A multi-objective genetic optimization for fast, fuzzy rule-based credit classification with balanced accuracy and interpretability


Credit classification is an important component of critical financial decision making tasks such as credit scoring and bankruptcy prediction. Credit classification methods are usually evaluated in terms of their accuracy, interpretability, and computational efficiency. In this paper, we propose an approach for automatic designing of fuzzy rule-based classifiers (FRBCs) from financial data using multi-objective evolutionary optimization algorithms (MOEOAs). Our method generates, in a single experiment, an optimized collection of solutions (financial FRBCs) characterized by various levels of accuracy-interpretability trade-off. In our approach we address the complexity- and semantics-related interpretability issues, we introduce original genetic operators for the classifier's rule base processing, and we implement our ideas in the context of Non-dominated Sorting Genetic Algorithm II (NSGA-II), i.e., one of the presently most advanced MOEOAs. A significant part of the paper is devoted to an extensive comparative analysis of our approach and 24 alternative methods applied to three standard financial benchmark data sets, i.e., Statlog (Australian Credit Approval), Statlog (German Credit Approval), and Credit Approval (also referred to as Japanese Credit) sets available from the UCI repository of machine learning databases (http://alchive.ics, uci.edu/ml).
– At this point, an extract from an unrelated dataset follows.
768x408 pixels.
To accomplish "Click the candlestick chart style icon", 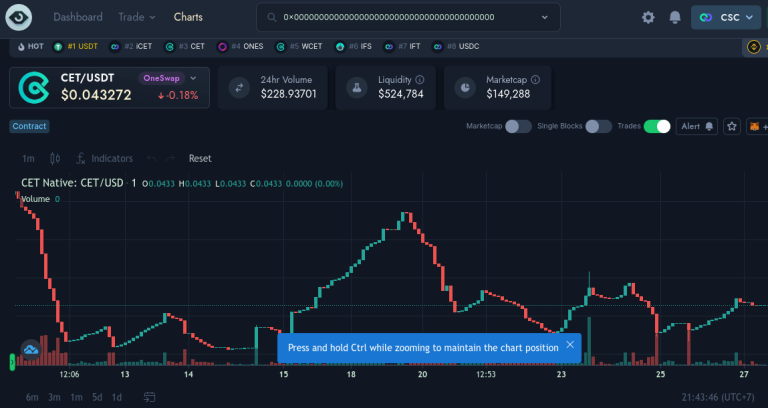I will [x=55, y=158].

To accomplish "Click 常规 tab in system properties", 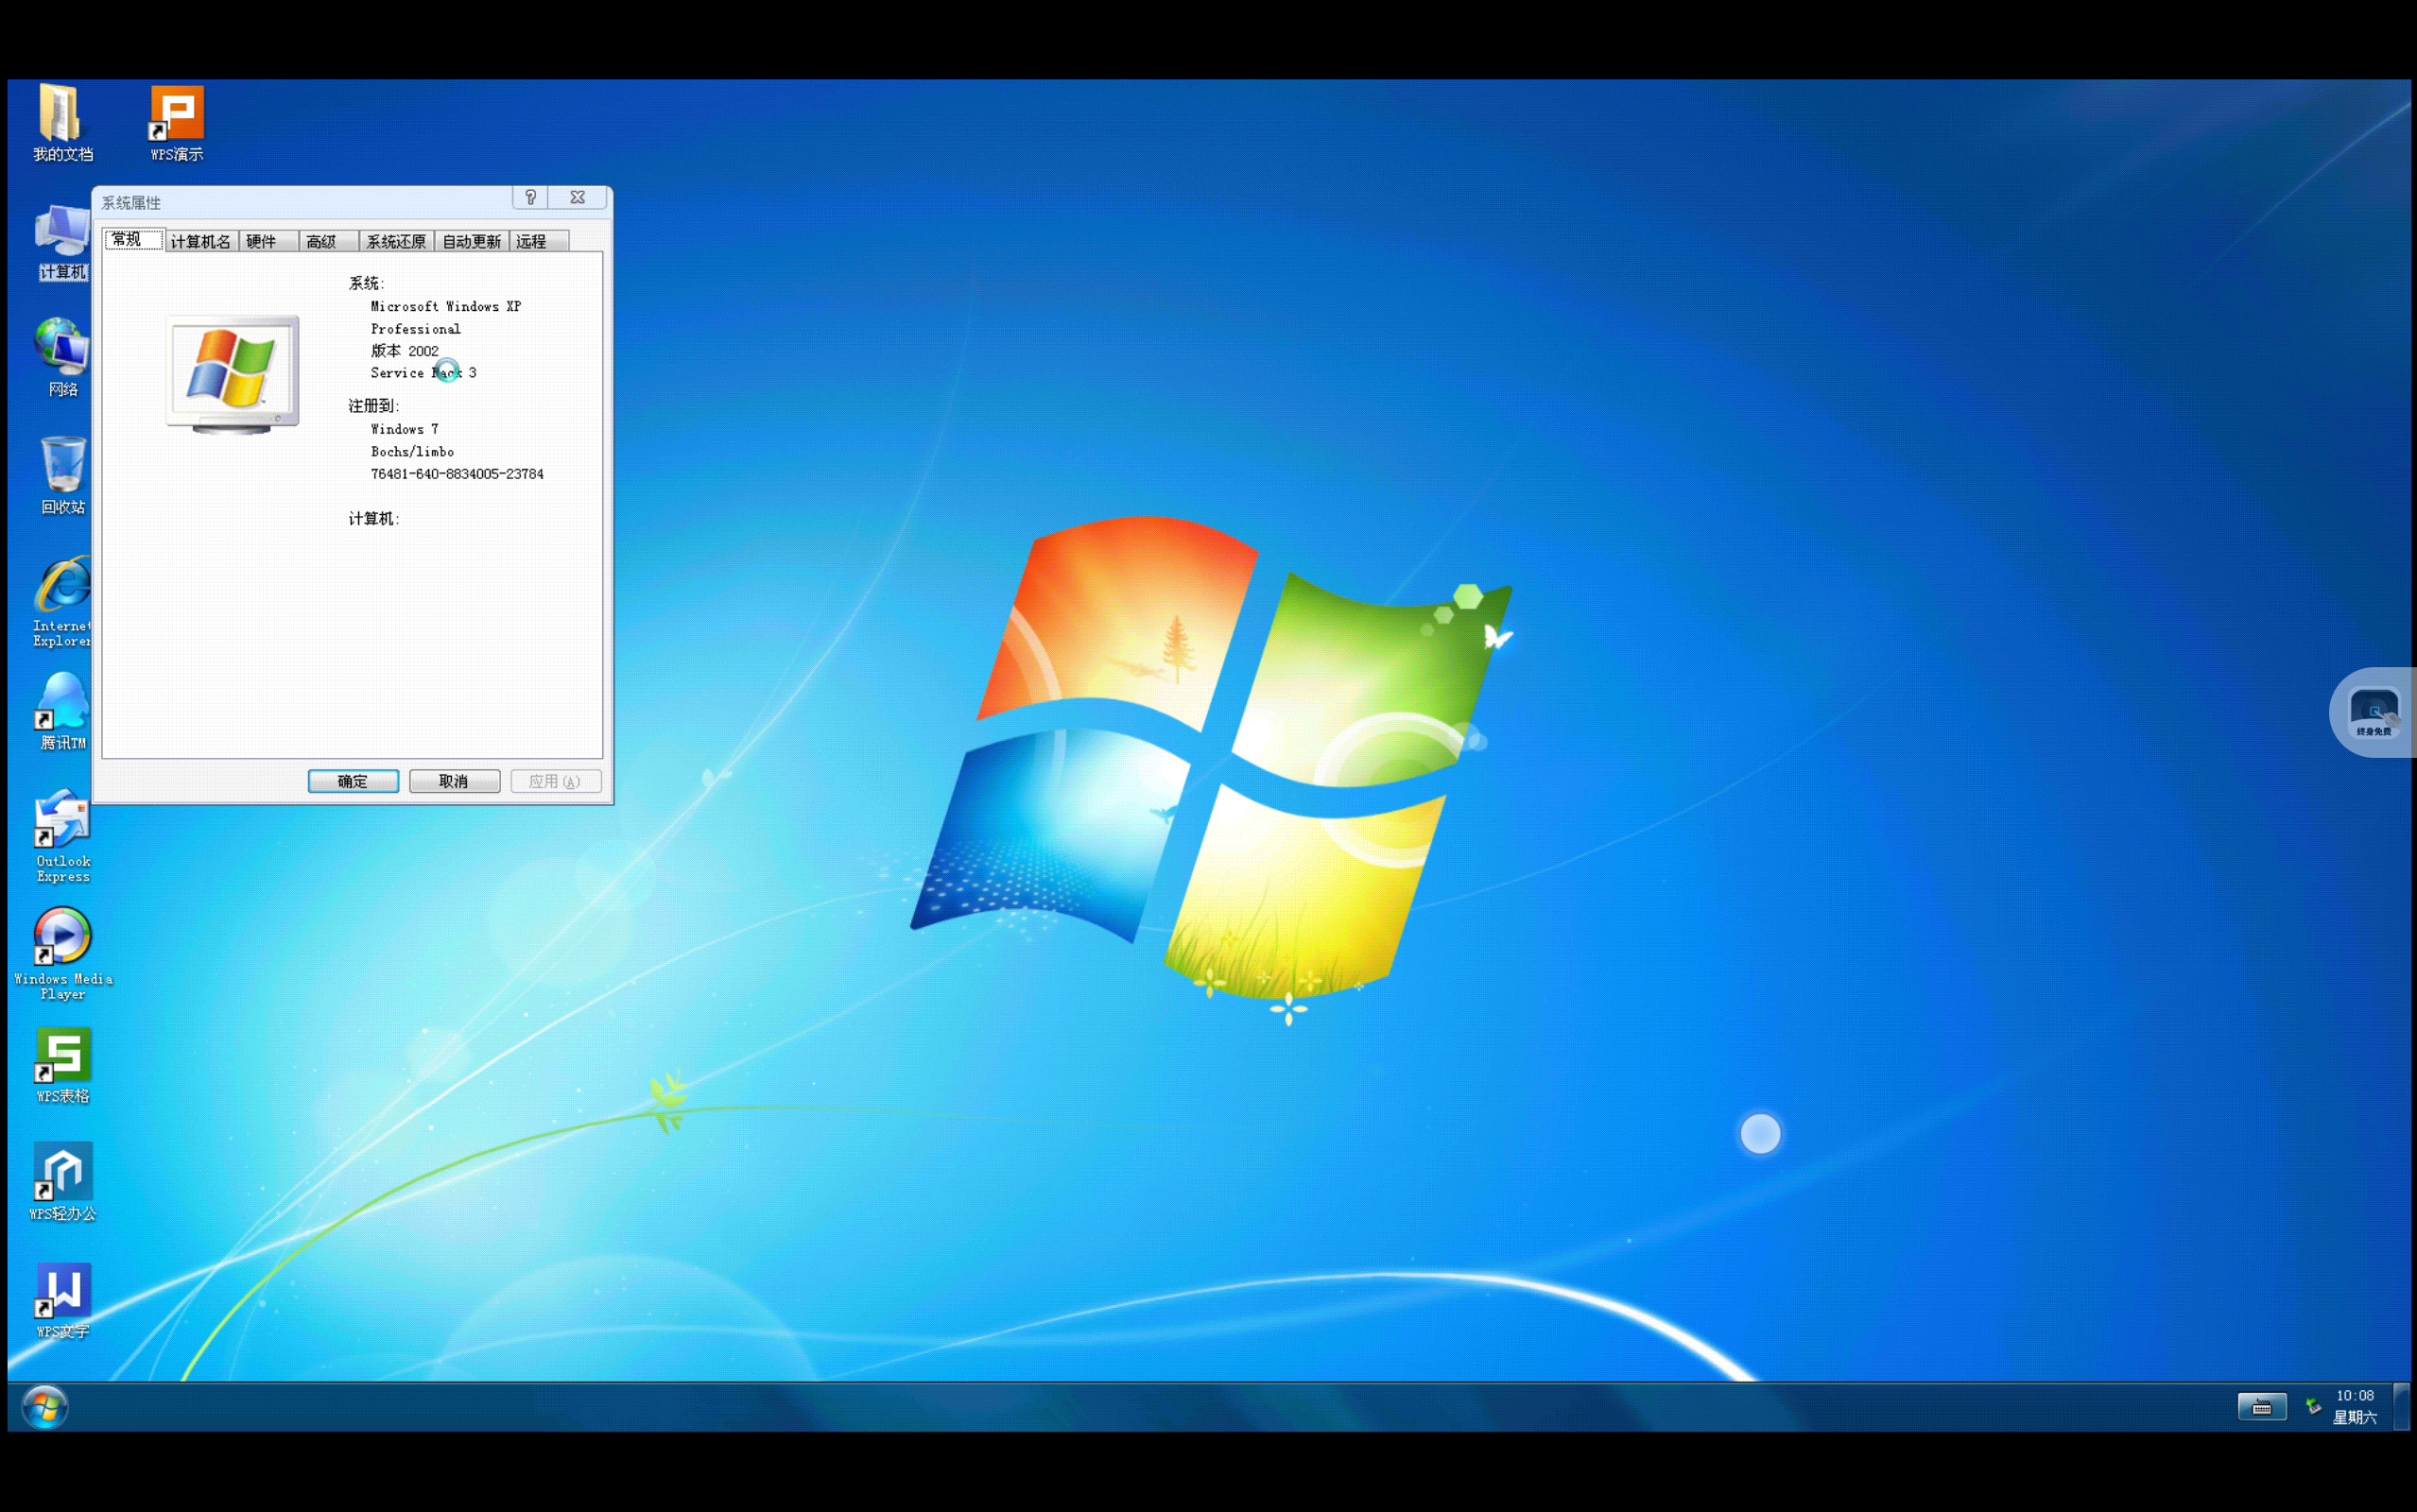I will pos(129,239).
Several performance measures including accuracy, sensitivity, specificity, and some number of interpretability measures are employed in order to evaluate the obtained systems. Our approach significantly outperforms the alternative methods in terms of the interpretability of the obtained financial data classifiers while remaining either competitive or superior in terms of their accuracy and the speed of decision making.